Appendix A – FY 2005 OIVD Annual Report - Summary of Major CDRH Programs

OIVD is responsible for the program areas where in vitro diagnostic devices are regulated from conception to obsolescence. This Appendix provides summary information on major program areas administered by parallel offices (ODE, OC, and OSB). OIVD is responsible for carrying out its activities in a consistent manner with all of these programs area. Please see below for a summary of the OC and OSB program areas; and refer to the ODE Annual Report, Appendix A, for a brief description of the premarket programs.

Office of Compliance (OC)

The Enforcement / Compliance program stimulates awareness within the agency of the need for prompt and positive action to ensure compliance by regulated industries; works to ensure an effective and uniform balance between regulatory compliance and agency responsiveness to consumer needs; acts as liaison with other federal agencies on agency compliance matters, and encourages an effective and appropriate balance between voluntary and regulatory compliance; evaluates and coordinates proposed legal actions to ascertain compliance with regulatory policy and enforcement objectives; evaluates and coordinates proposed legal actions to ascertain compliance with regulatory policy and enforcement objectives.

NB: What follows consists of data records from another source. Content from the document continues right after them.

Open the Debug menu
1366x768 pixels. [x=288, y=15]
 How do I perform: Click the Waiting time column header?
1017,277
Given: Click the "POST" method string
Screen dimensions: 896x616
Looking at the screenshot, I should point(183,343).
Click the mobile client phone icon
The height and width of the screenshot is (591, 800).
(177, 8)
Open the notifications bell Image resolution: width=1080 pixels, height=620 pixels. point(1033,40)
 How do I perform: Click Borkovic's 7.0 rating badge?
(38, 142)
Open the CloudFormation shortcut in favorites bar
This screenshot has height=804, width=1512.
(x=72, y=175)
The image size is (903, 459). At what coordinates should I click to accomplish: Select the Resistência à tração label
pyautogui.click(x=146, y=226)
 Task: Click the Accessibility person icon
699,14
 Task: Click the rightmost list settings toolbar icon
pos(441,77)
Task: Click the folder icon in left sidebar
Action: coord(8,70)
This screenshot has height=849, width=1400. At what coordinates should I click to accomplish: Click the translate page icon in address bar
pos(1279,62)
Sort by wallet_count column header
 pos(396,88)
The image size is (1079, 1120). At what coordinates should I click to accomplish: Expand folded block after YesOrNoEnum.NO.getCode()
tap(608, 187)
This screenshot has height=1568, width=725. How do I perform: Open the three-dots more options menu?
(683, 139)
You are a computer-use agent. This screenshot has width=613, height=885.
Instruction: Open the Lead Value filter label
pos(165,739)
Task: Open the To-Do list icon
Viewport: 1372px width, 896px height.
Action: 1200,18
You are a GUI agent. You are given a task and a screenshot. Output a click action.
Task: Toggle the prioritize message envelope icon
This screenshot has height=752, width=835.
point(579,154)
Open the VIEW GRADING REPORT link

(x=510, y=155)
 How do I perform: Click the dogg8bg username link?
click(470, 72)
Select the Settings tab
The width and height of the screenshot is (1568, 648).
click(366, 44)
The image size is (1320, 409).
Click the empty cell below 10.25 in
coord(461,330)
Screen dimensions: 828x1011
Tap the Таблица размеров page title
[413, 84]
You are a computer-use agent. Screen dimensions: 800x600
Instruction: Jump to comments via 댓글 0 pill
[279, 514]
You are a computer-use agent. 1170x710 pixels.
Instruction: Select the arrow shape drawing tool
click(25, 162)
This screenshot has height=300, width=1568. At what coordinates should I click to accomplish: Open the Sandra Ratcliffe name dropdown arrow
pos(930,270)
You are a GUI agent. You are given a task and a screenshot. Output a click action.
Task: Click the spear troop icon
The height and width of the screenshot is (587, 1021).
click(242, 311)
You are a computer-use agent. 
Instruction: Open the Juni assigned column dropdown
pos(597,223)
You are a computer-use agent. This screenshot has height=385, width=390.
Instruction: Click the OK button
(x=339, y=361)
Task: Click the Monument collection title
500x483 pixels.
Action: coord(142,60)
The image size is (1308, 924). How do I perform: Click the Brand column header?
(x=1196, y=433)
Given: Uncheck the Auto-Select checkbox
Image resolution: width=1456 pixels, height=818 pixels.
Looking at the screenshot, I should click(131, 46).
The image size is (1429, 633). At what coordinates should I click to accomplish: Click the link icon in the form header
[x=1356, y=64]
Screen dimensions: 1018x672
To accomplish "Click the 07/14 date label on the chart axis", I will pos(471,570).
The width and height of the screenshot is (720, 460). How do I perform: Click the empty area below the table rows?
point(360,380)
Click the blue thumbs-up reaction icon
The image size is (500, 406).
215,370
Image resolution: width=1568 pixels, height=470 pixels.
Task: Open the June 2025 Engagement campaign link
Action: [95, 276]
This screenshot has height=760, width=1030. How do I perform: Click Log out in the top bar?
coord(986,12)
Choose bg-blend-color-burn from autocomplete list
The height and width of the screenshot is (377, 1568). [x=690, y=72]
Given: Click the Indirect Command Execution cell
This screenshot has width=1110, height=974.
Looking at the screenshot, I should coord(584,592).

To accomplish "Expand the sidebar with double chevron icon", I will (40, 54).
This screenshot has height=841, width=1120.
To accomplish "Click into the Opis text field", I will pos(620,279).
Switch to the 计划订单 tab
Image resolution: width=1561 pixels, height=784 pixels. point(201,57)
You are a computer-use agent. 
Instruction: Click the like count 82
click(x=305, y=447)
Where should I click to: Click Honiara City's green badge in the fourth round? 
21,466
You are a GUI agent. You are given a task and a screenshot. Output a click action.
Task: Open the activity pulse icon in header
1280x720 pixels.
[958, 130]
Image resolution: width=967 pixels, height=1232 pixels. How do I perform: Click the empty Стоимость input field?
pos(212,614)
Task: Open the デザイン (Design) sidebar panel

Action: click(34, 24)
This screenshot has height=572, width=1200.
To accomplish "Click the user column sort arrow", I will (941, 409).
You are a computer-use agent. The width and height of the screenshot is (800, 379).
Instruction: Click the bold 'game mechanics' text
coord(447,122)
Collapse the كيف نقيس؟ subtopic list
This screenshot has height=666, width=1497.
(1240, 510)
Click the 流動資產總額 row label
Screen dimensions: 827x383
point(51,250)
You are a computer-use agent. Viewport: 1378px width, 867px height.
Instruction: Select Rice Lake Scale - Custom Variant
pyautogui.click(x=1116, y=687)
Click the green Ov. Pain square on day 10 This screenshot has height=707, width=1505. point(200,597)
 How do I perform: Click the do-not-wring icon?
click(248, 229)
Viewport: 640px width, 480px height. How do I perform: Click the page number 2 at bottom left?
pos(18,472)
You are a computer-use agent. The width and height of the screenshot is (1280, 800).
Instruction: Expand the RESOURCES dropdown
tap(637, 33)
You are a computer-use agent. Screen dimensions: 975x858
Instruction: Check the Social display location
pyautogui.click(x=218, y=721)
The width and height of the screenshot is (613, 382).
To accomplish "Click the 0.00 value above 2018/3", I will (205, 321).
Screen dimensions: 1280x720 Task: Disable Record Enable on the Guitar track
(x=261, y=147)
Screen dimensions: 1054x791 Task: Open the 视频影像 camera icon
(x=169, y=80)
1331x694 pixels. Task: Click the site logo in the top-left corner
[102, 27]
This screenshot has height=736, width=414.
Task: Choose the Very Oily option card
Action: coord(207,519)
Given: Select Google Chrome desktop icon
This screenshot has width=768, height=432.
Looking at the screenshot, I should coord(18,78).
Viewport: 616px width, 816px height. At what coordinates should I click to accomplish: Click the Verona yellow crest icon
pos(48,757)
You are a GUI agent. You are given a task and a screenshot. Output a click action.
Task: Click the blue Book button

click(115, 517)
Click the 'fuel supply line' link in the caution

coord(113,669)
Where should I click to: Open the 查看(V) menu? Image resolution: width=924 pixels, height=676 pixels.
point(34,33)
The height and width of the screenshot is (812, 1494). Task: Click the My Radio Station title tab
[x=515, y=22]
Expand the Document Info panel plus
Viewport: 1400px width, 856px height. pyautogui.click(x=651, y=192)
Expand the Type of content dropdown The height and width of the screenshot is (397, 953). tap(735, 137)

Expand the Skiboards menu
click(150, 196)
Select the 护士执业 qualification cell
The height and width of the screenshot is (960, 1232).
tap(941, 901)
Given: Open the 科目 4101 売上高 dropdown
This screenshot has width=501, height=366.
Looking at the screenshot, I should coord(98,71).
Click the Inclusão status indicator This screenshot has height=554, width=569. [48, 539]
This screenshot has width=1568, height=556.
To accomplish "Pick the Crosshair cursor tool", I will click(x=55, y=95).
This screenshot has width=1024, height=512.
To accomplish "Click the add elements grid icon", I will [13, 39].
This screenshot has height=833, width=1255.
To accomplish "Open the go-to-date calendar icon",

Office of Surveillance and Biometrics (OSB)

The Food and Drug Administration Modernization Act of 1997 (FDAMA) modified Postmarket Surveillance (PS) requirements under section 522 of the Act. Postmarket surveillance means the active, systematic, scientifically valid collection, analysis, and interpretation of data or other information about a marketed device. The data can reveal unforeseen adverse events, the actual rate of anticipated adverse events, or other information necessary to protect the public health.

Postmarket issues may be identified through a variety of sources, including analysis of adverse event reports, a recall or corrective action, warning letter, a seizure, reports from other governmental authorities, or the scientific literature. The guidance document “Postmarket Surveillance Under Section 522 of the Federal Food, Drug and Cosmetic Act” can be viewed at: http://www.fda.gov/MedicalDevices/ DeviceRegulationandGuidance/GuidanceDocuments/ucm072517.htm

Medical Device Reporting (MDR) is the mechanism for the Food and Drug Administration to receive significant medical device adverse events from manufacturers, importers and user facilities, so they can be detected and corrected quickly. User Facilities (e.g., hospitals, nursing homes) are required to report suspected medical device related deaths to both the FDA and the manufacturers. User facilities report medical device related serious injuries only to the manufacturer. If the medical device manufacturer is unknown, the serious injury is reported by the facility to FDA. On July 31, 1996, the new Medical Device Reporting (MDR) regulation became effective for user facilities and device manufacturers.
The Medical Product Safety Network (MedSun) is a pilot program launched in 2002 by CDRH. The primary goals for MedSun are to identify, understand and share information about problems with the use of medical devices. MedSun plays an important role in FDA's post-market surveillance effort. Hospitals, nursing homes, and other healthcare facilities are currently required to report medical device problems under the Safe Medical Devices Act (SMDA). MedSun provides a secure, Internet-based data entry system that automates this process and helps gather other additional data that can help FDA, device manufacturers, and clinical facilities proactively address safety concerns before serious injuries or deaths occur.